Retype the entries word for word, starting at the line that contains "Remove the $var.authorized condition" and continuing through the end of the entries, with both ends included. Omit the pictures from your answer.

Stored items
__________

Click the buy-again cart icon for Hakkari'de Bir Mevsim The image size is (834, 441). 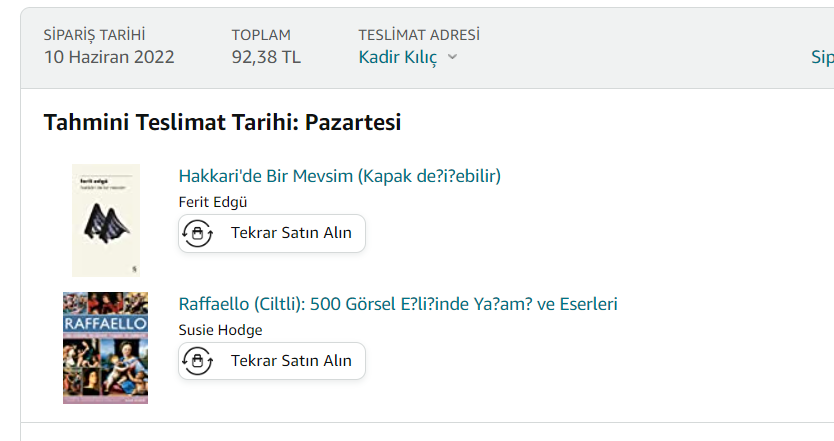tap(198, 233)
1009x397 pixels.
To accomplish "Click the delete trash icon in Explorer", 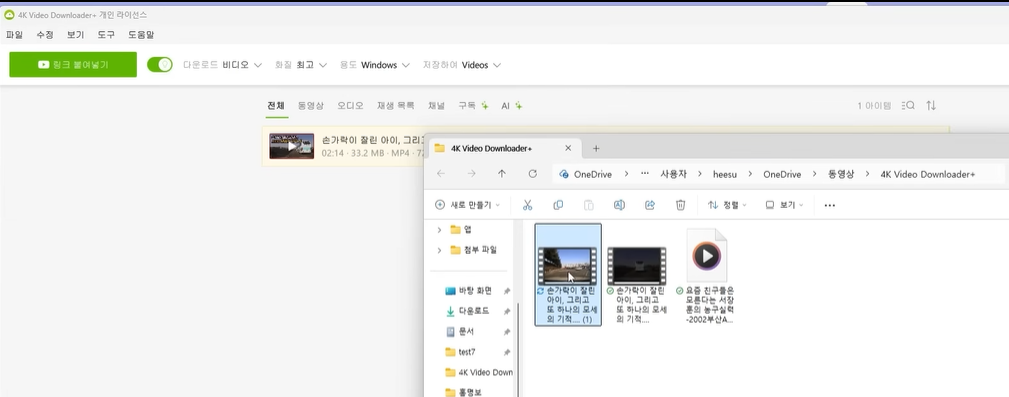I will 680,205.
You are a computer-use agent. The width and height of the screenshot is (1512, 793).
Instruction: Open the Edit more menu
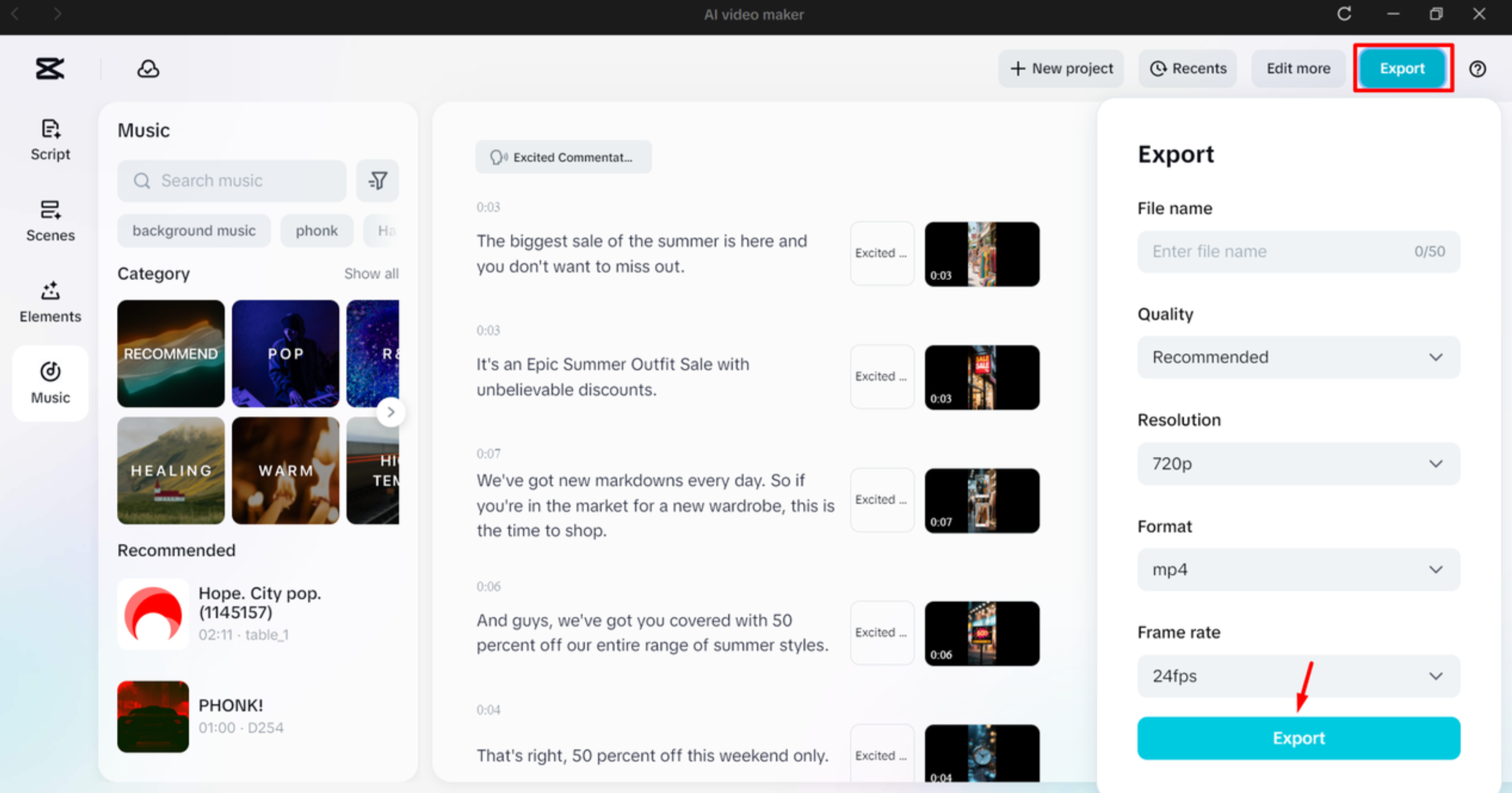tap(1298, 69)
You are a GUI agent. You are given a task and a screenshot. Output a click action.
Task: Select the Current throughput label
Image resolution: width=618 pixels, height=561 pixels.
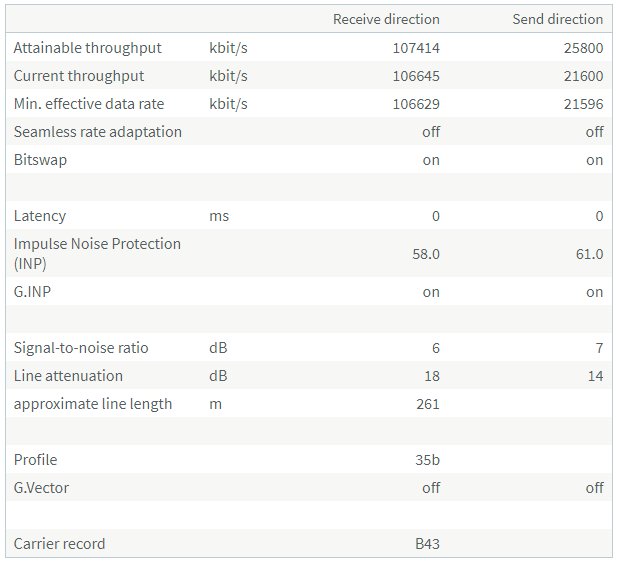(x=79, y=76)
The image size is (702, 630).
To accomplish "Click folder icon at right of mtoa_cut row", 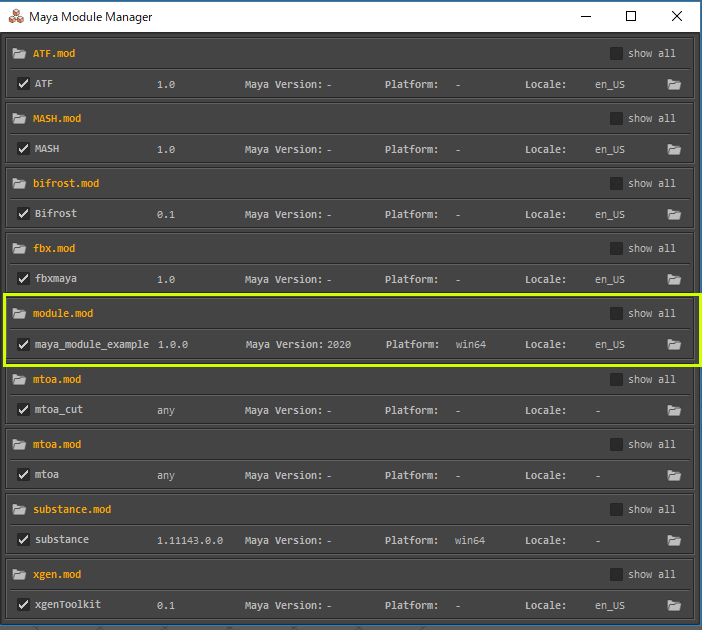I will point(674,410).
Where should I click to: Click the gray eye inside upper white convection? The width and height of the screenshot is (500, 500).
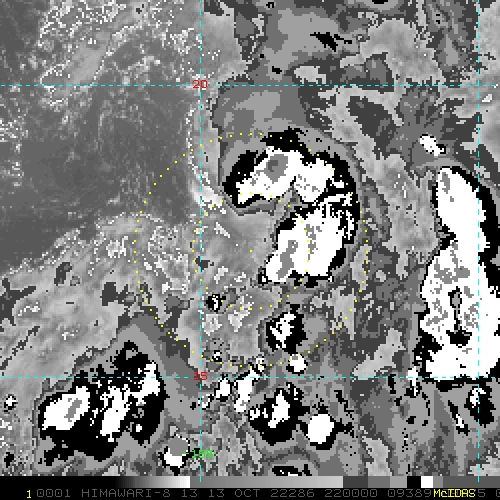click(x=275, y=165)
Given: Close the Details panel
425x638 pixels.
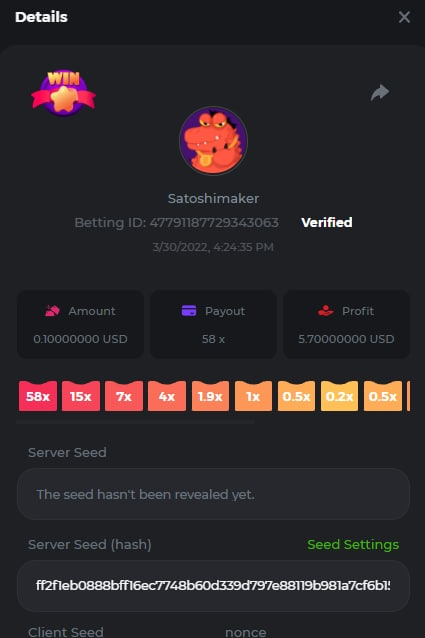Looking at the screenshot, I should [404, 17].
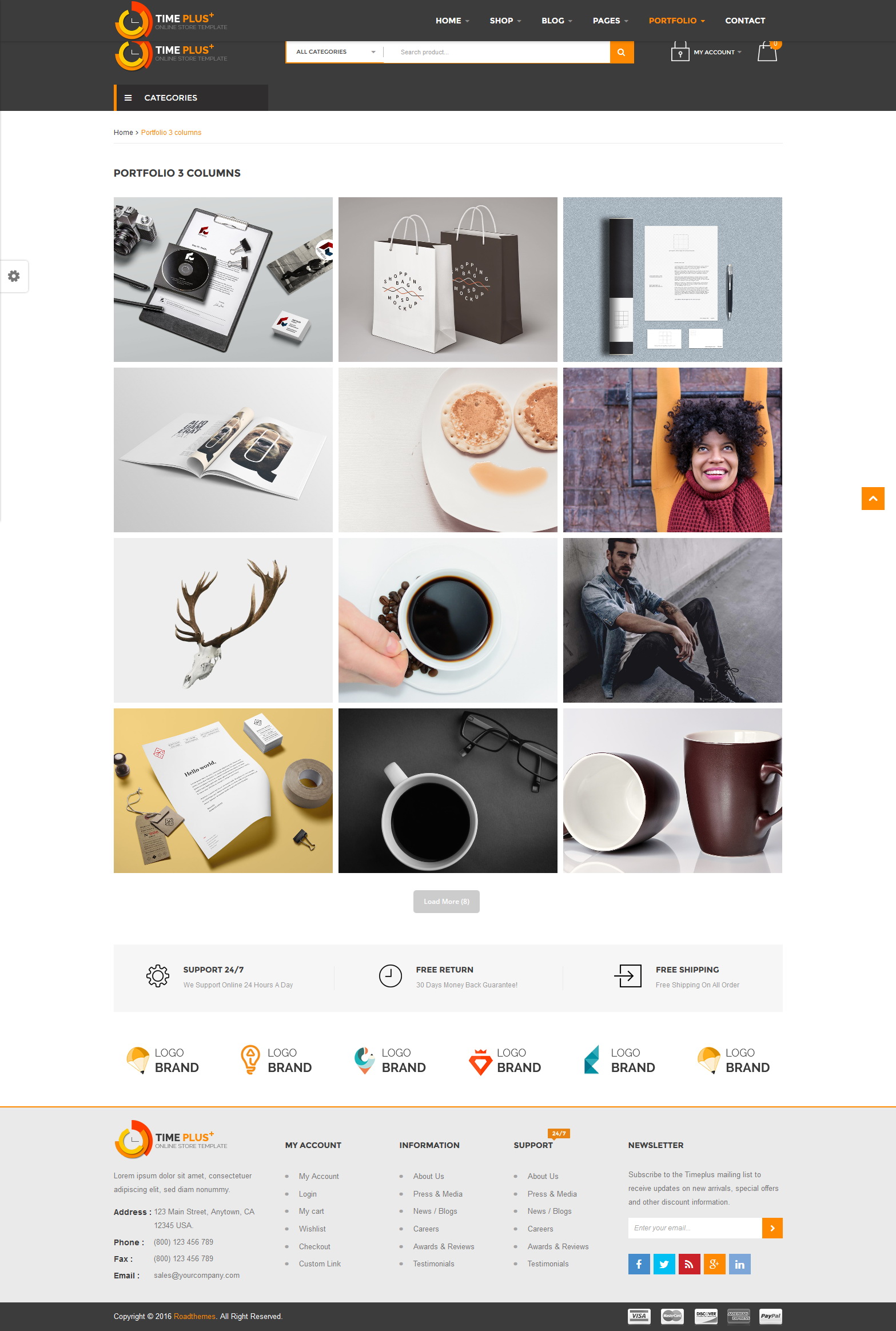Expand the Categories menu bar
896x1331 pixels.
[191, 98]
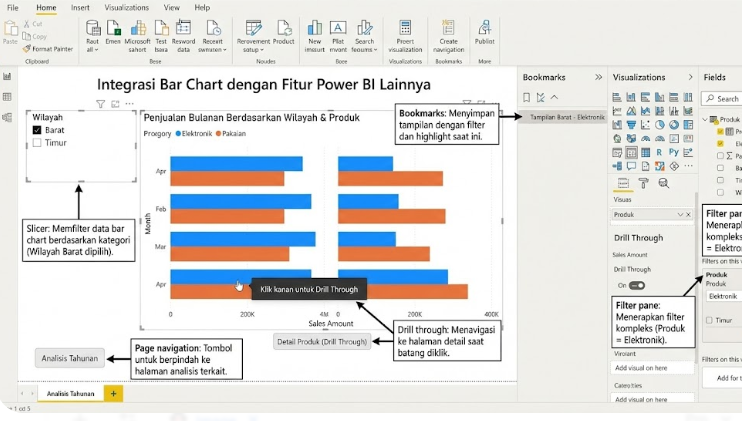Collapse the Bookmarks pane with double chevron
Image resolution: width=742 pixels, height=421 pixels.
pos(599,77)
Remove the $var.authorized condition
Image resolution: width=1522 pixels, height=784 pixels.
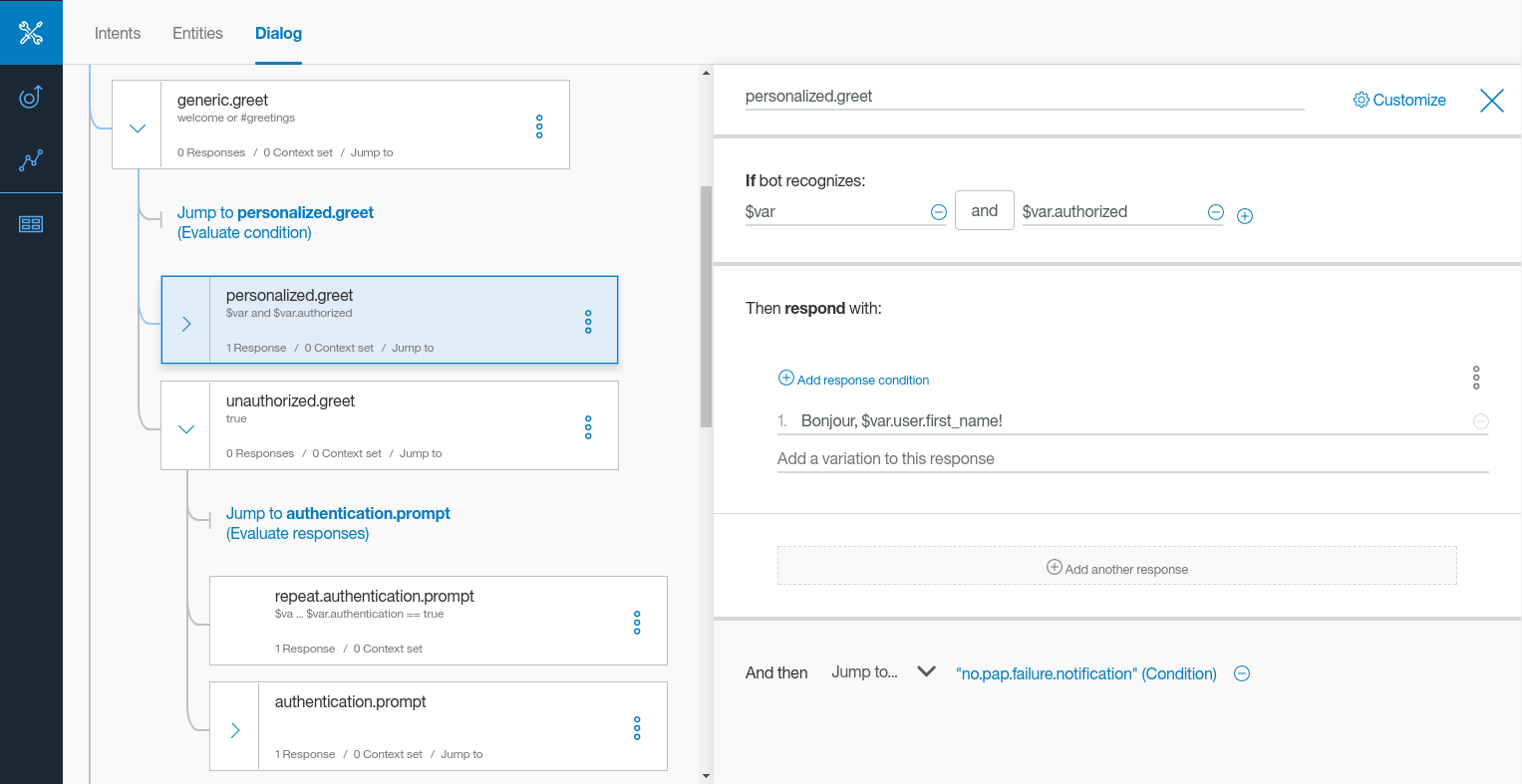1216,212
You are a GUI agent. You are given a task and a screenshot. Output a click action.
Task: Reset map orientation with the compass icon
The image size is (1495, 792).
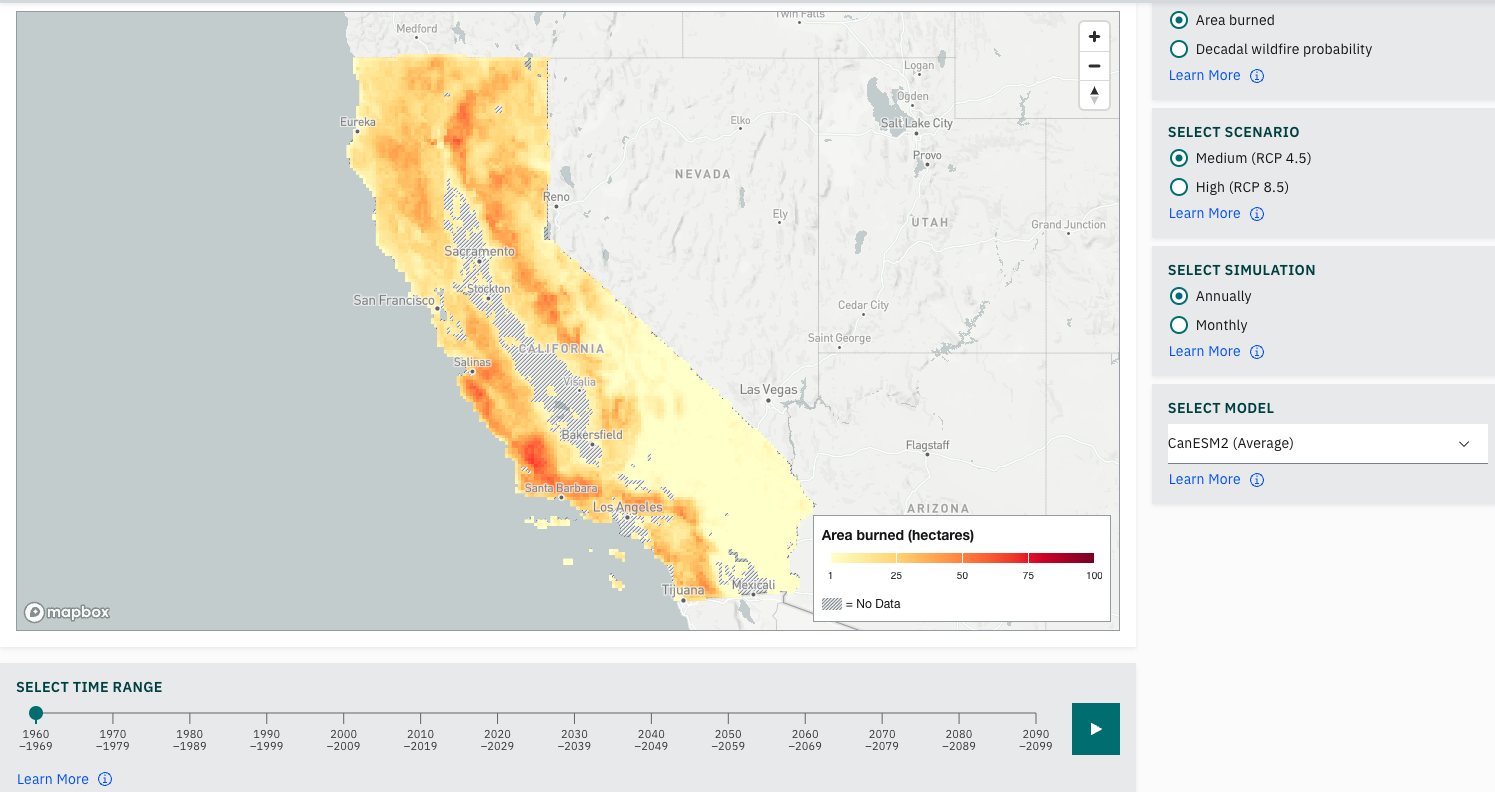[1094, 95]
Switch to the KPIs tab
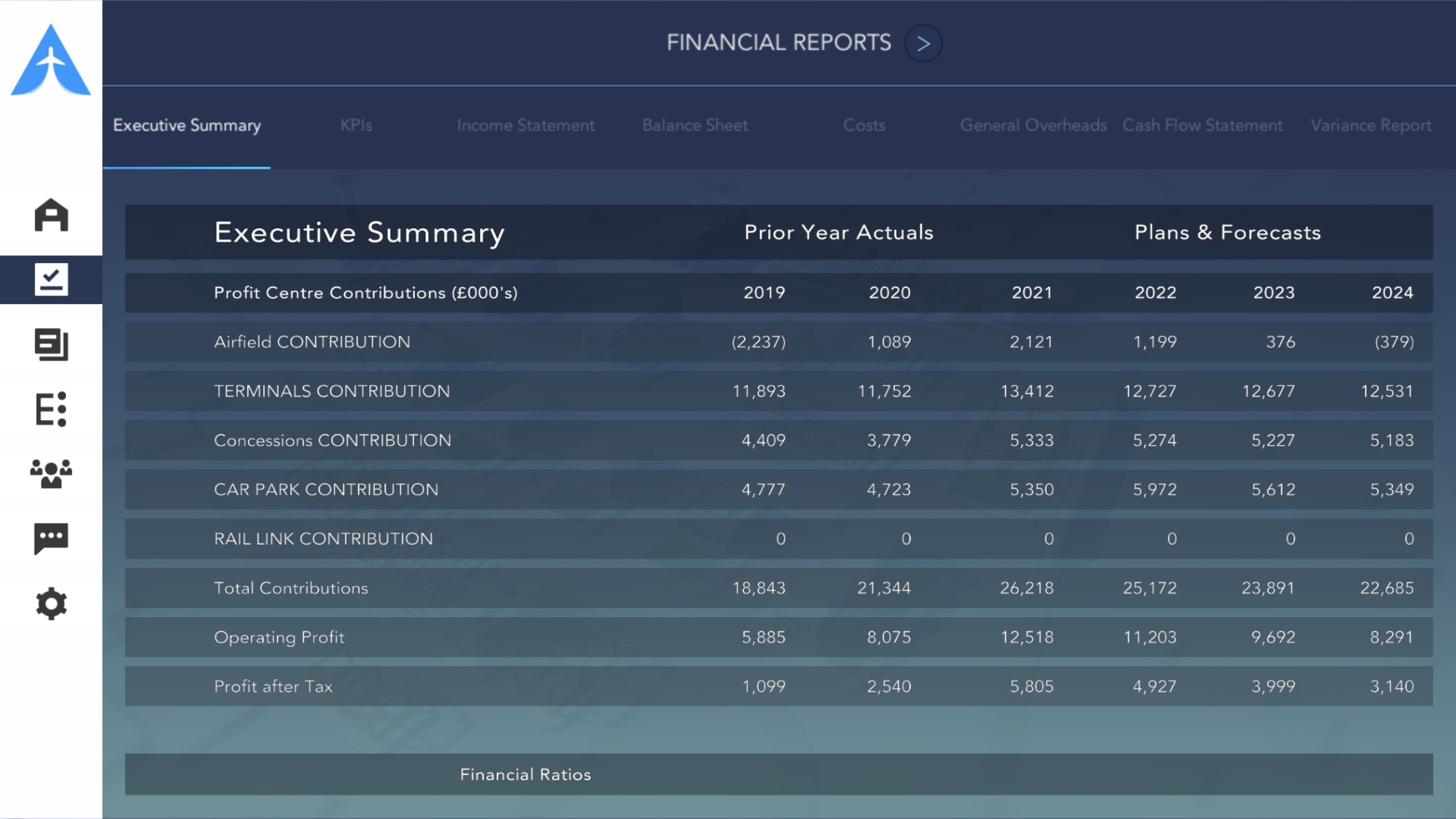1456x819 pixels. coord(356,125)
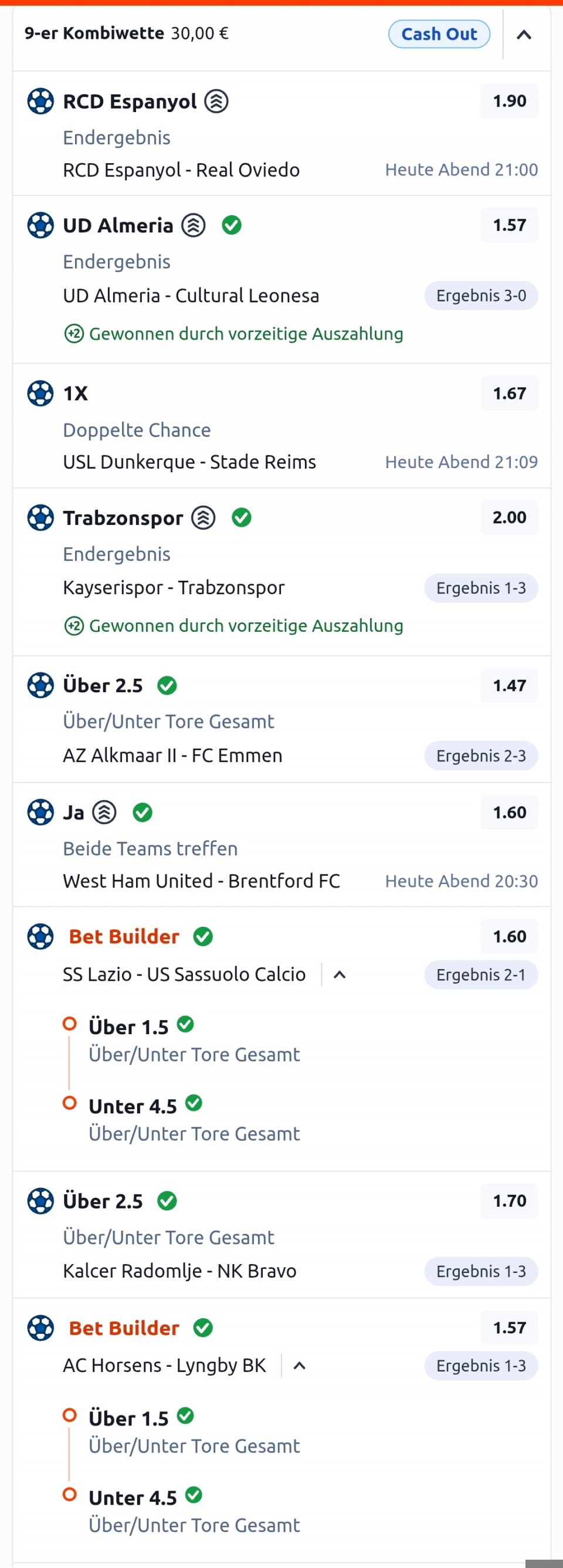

__________

Solution below:
Remove the $var.authorized condition
Image resolution: width=1522 pixels, height=784 pixels.
1216,212
You are a GUI agent. You are given a task and a screenshot. Output a click action.
Task: Reset map orientation with the compass icon
The image size is (1495, 792).
[1094, 95]
Switch to the KPIs tab
1456x819 pixels. coord(356,125)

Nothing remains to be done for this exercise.